Moreover, the company advised updated guidance with an estimated EBITDA loss before SGARA in the range of $3.7 million to $4.2 million. This implies a turnaround of $10 million in EBITDA before SGARA performance from FY18 in the first year of its three-year plan. Subsequently, the key drivers for a change in the guidance include the previously reported harvest delays, which have affected the company’s ability to meet all customer orders for Q4, especially during May: pushing these sales into 2020, and the higher costs per tonne associated with a delayed and lower yielding harvest. The company has continuous backing from its bank with a three-year debt facility expiring 30th November 2021.
The company has successfully planted a new 130ha Greenfield Dried Vine Fruit Development at the Colignan property, which, when it reaches to maturity, will inject significant new volumes. MRG is expecting the first harvest from the Greenfield Development in the 2021 growing season. The Project Magnum will begin in FY20 with the planting of high demand annual crops as part of Phase 1, where the company will use its existing infrastructure, including 2 irrigated pivots covering more than 77 hectares.
The current farming assets contributes 30% to overall revenue, while the lion’s share of 70% is attributed to the value-added processing and an innovative range of products to better serve the growing organic and better-for-you markets. The company has the intention to roll-out new products in the first half of FY20.
In 1H FY19, Murray reported total revenues of $30.2 million, witnessing a fall of $9.2 million on the back of lower sales in wholesale/trading and domestic retail, which were significantly constrained by the insufficient stock before conclusion of the capital raising in late October 2018, while EBITDA of the company improved by 73% to $1.3 million. MRG’s operational costs have declined by $2.2 million via project Muscat. In addition, MRG experienced a rise in gross material margin by $1.3 million in 1H FY19, supported by new ranging, product mix and pricing improvements. The net loss after tax of $4.6 million in 1H FY19, improved by 79% when compared to 1H FY18. The company restructured its balance sheet via $30.6 million equity and $63.9 million multi-year debt facility.
Several substantial positive operational improvements have been delivered by the company as it builds on a branded organic product portfolio as well as new capabilities to obtain its accelerated growth plans. The company’s farm teams are rebuilding the health of its vines and have embedded a new farm operating model to allow strong yield growth over the next three seasons. MRG’s Sunraysia to Asia program has been successfully launched, with new products, ranging and strengthening of market position and distribution platforms.

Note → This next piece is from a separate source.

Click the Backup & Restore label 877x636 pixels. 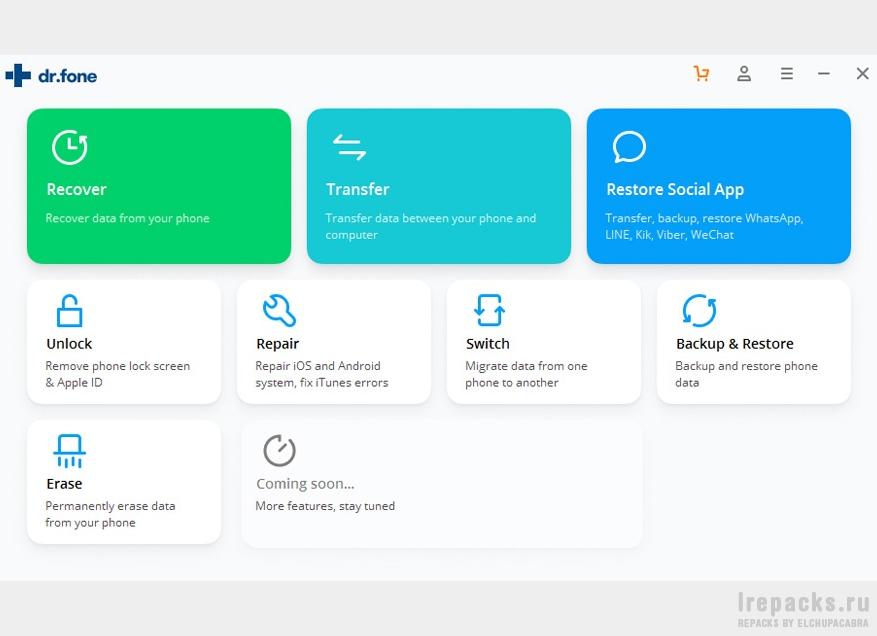point(734,344)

The company is leveraging its integrated organic food business model throughout its key categories, which consists of dried vine fruit, other dried fruits, nuts, coconut, grains and seeds and over 300 SKUs are likely to bring the best organic ingredients from around the world to its customers and consumers in Australia. As per the half yearly report of the company, it is expecting an Underlying EBITDA-S loss in the range of $2.8 million to $3.2 million.
At market close on 7th May 2019, the stock of MRG was trading at a price of $0.080 per share with a market capitalisation of $34.7 million. MRG’s stock has yielded a YTD return of 1.27% and generated returns of -8.05%, -23.81% and -11.11% over the six months, three months and one-month period, respectively.